Nothing but an exact copy is asked for: the lines in the material below from the one with "The image size" through the one with "The width and height of the screenshot is (404, 156).", pictures excluded.

[[ Record set, beginning ]]

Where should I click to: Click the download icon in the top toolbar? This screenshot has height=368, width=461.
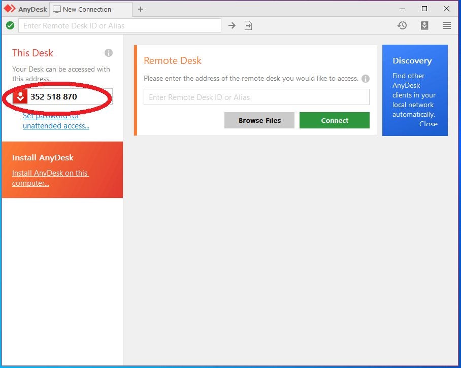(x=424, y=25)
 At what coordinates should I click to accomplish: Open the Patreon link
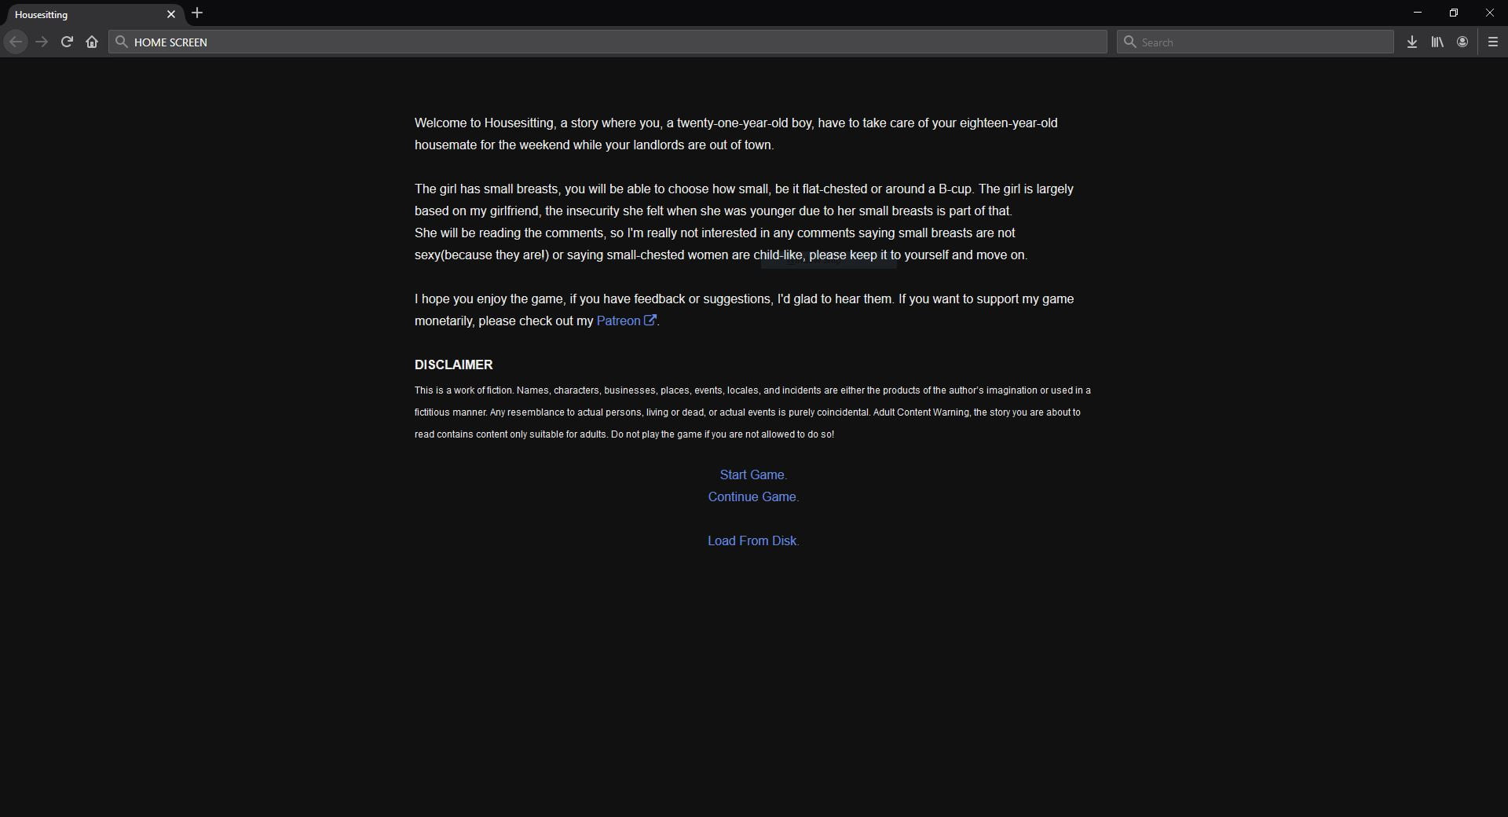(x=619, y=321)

[[ Record set, end ]]
[[ Record set, beginning ]]

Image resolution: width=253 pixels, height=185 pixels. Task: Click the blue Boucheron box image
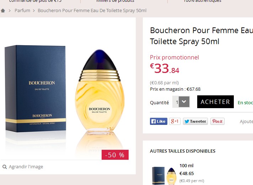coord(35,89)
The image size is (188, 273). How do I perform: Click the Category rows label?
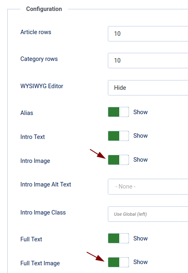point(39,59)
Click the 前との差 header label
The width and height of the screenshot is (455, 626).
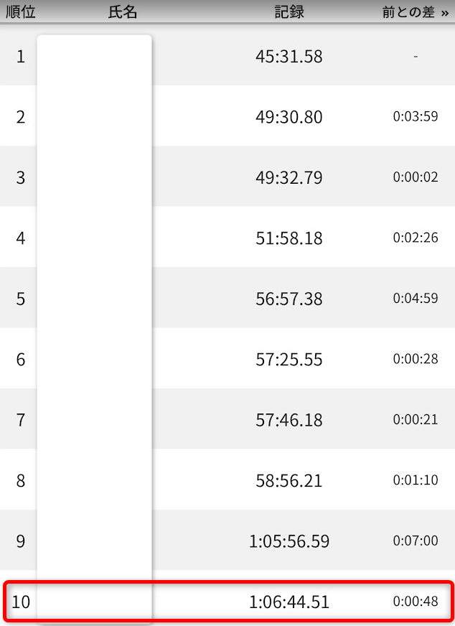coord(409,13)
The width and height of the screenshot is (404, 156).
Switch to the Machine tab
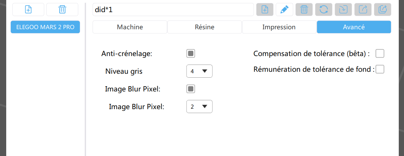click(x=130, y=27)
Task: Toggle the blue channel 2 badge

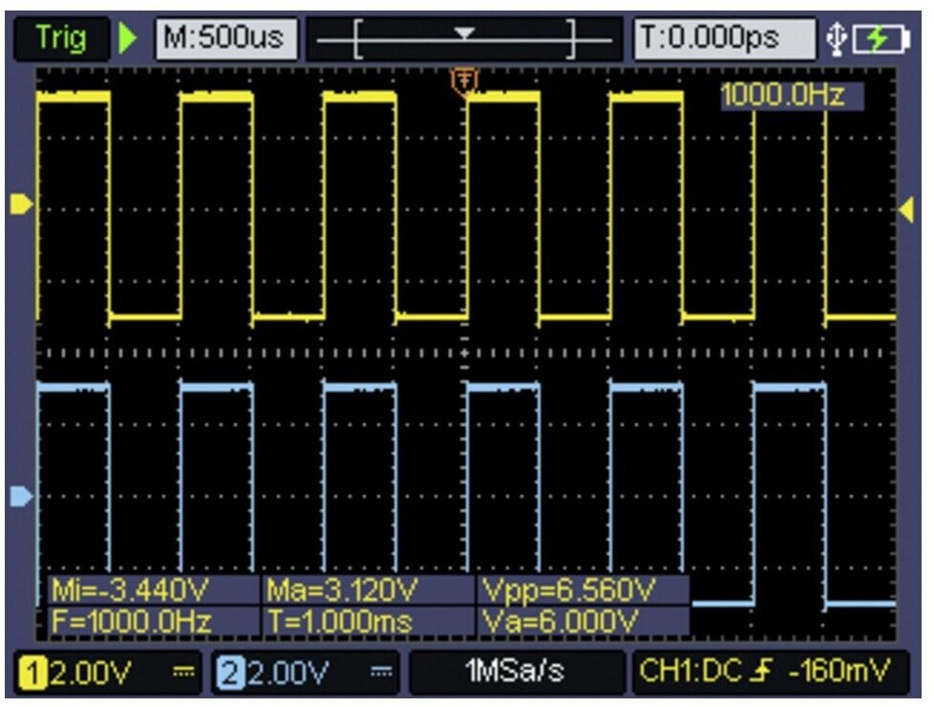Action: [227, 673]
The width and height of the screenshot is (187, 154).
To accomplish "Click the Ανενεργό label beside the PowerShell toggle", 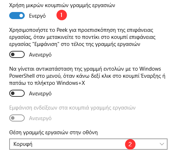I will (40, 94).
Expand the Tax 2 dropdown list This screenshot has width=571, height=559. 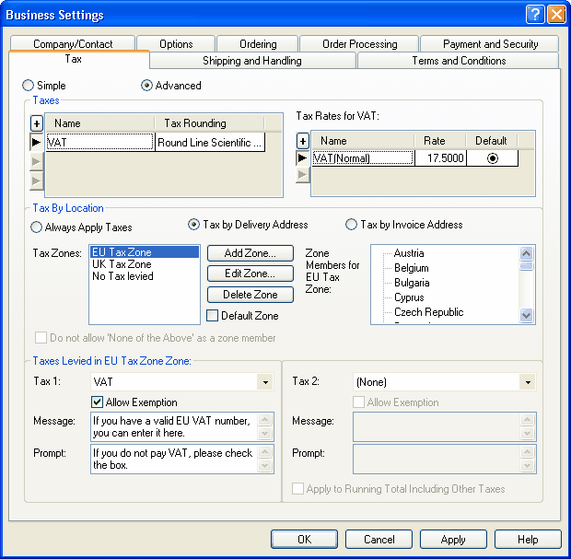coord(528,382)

[[ Record set, end ]]

▶ Response box:
The image size is (188, 273). How do I perform: Click the Category rows label?
point(39,59)
Click the 前との差 header label
The width and height of the screenshot is (455, 626).
coord(409,13)
The width and height of the screenshot is (404, 156).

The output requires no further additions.